── THE DATA ──

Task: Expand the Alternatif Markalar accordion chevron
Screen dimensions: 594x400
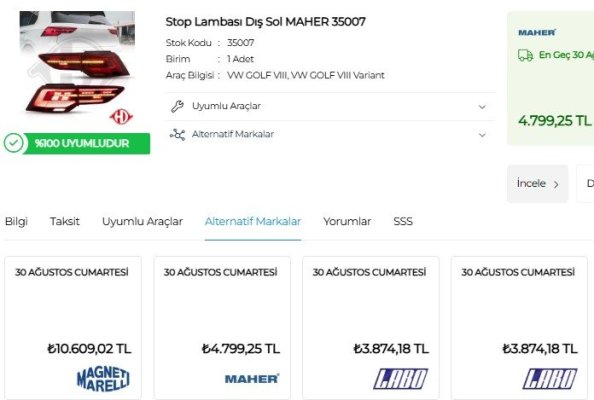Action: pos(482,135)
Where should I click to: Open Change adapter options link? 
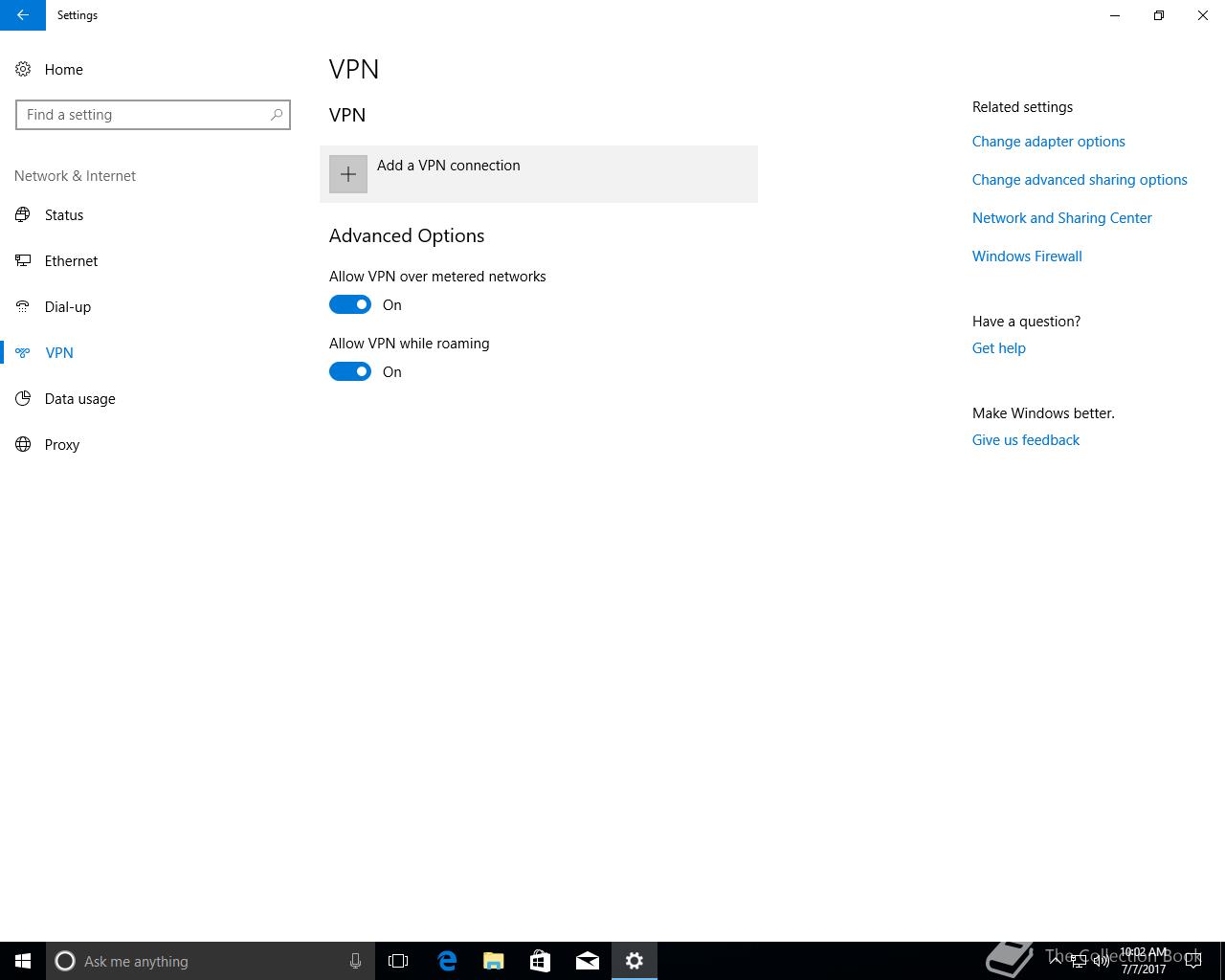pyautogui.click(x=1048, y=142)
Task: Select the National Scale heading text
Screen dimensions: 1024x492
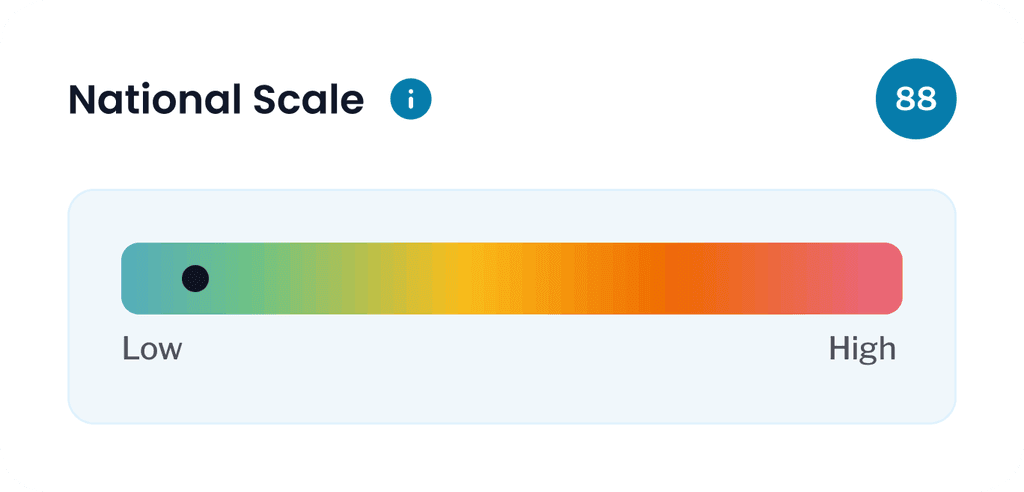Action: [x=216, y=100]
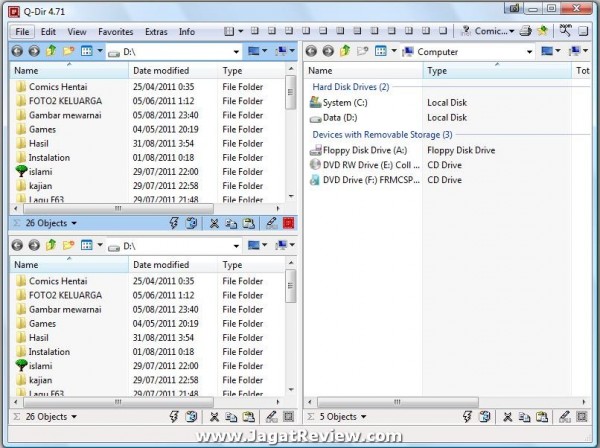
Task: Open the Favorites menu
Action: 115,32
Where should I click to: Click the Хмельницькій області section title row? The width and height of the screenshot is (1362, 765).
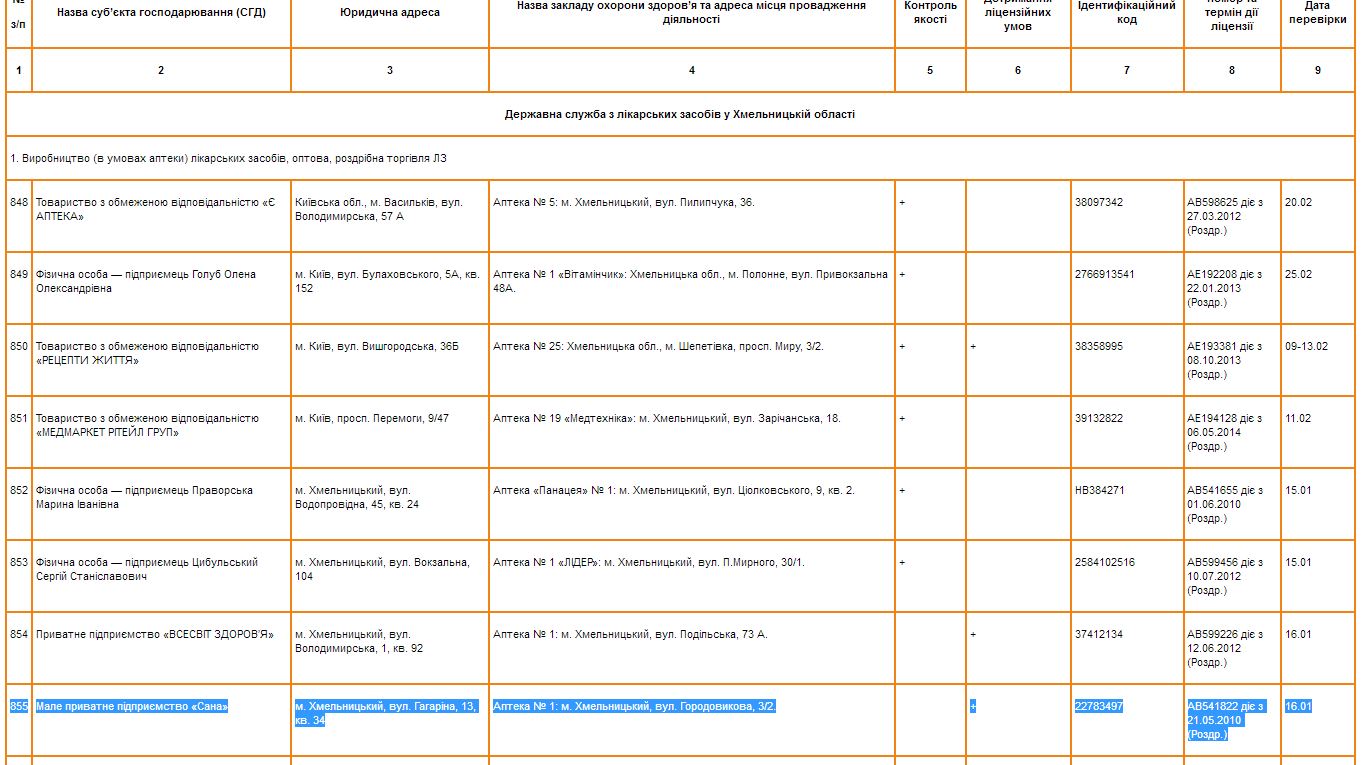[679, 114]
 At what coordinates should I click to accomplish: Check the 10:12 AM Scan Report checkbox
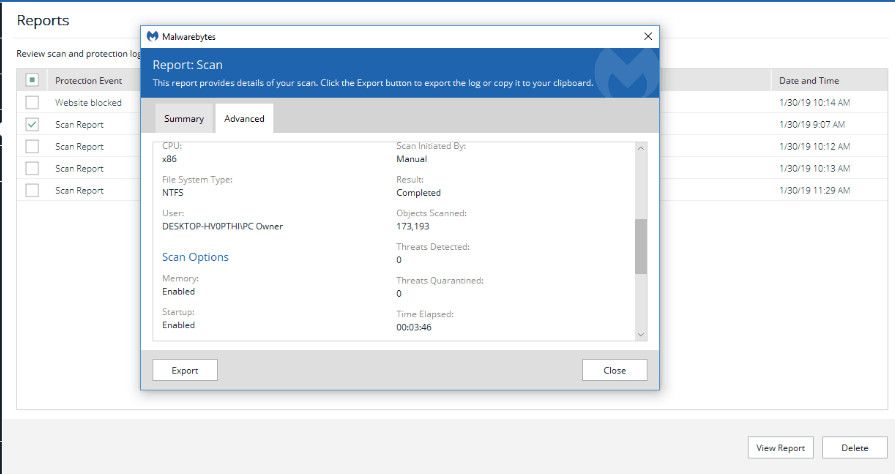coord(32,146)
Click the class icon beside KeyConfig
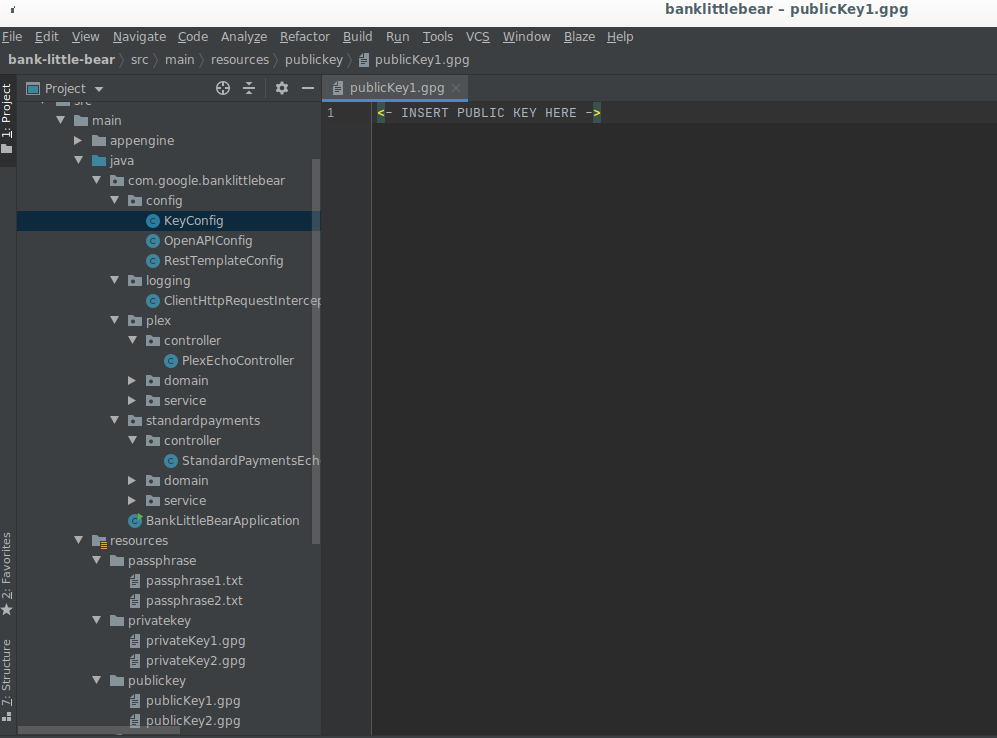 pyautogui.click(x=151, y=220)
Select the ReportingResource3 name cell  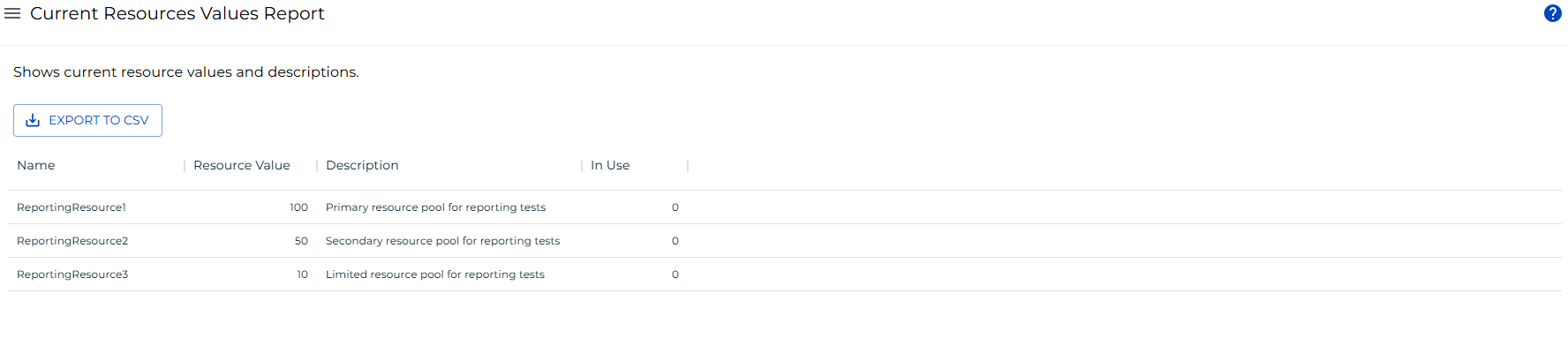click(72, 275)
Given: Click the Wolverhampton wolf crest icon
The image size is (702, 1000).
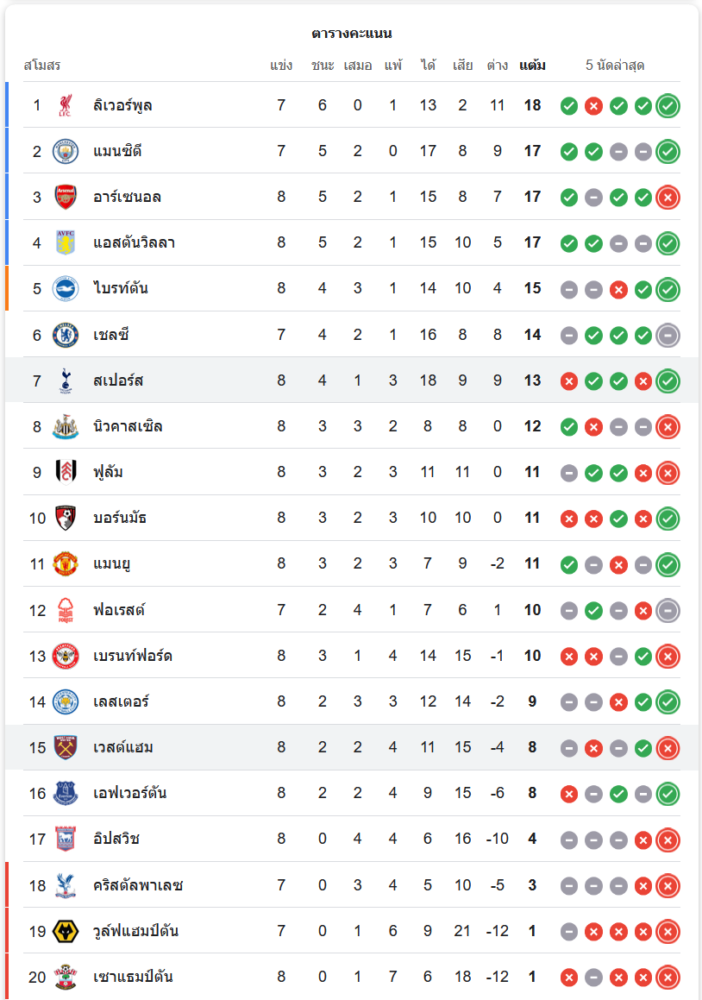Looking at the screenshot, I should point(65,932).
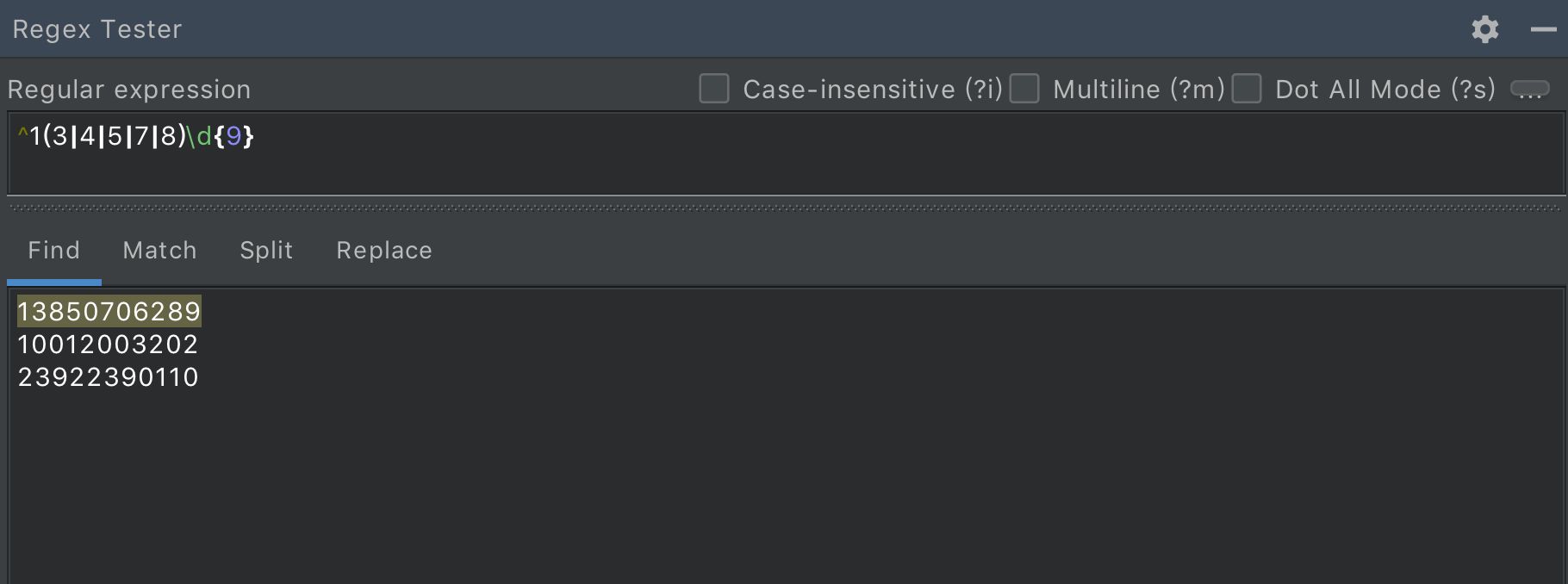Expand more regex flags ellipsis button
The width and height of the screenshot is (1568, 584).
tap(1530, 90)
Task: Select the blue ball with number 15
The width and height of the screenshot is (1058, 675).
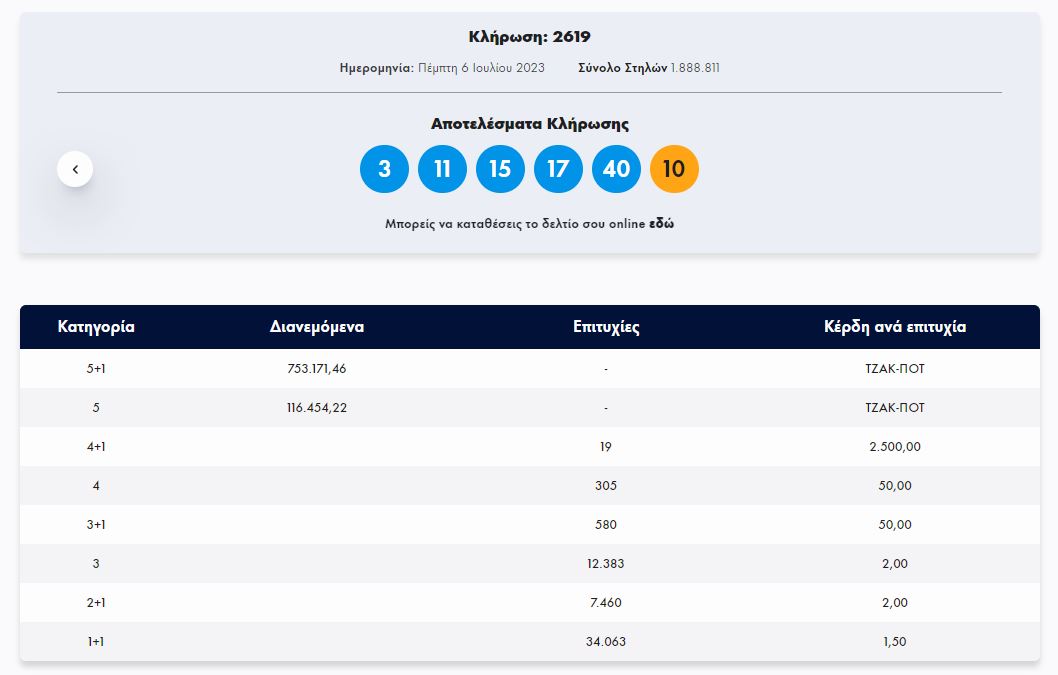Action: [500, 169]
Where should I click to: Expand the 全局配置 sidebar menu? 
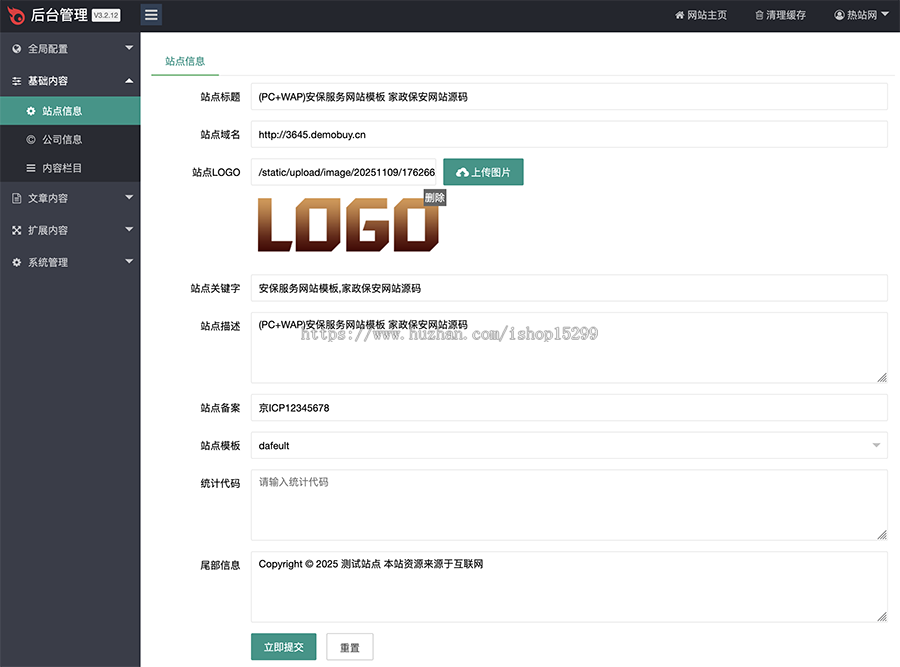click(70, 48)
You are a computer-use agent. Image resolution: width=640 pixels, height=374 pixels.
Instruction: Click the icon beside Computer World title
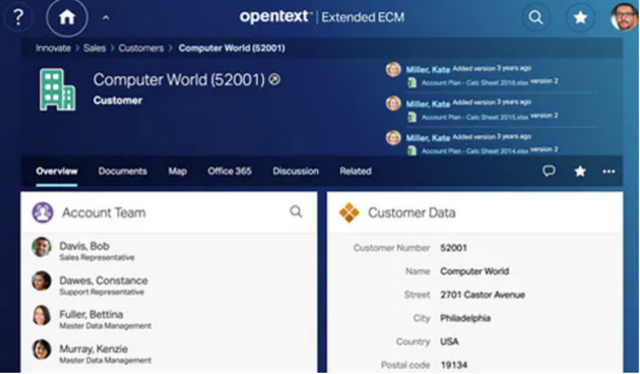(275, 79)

───

TASK BRIEF: Switch "Where should I click to" to "Which spot should I click to" and write out the items again, from the beginning of the items through the line that contains "coord(32,146)". Keep everything else the same, and leave the pictures out.

THE REPLY:
Task: Expand the Alternatif Markalar accordion chevron
Screen dimensions: 594x400
Action: pos(482,135)
Which spot should I click to: Open Change adapter options link? 
pyautogui.click(x=1048, y=142)
Task: Select the National Scale heading text
Screen dimensions: 1024x492
Action: [x=216, y=100]
Task: Open the Favorites menu
Action: 115,32
Which spot should I click to: Click the Хмельницькій області section title row? The width and height of the screenshot is (1362, 765).
[679, 114]
 At what coordinates should I click to accomplish: Check the 10:12 AM Scan Report checkbox
coord(32,146)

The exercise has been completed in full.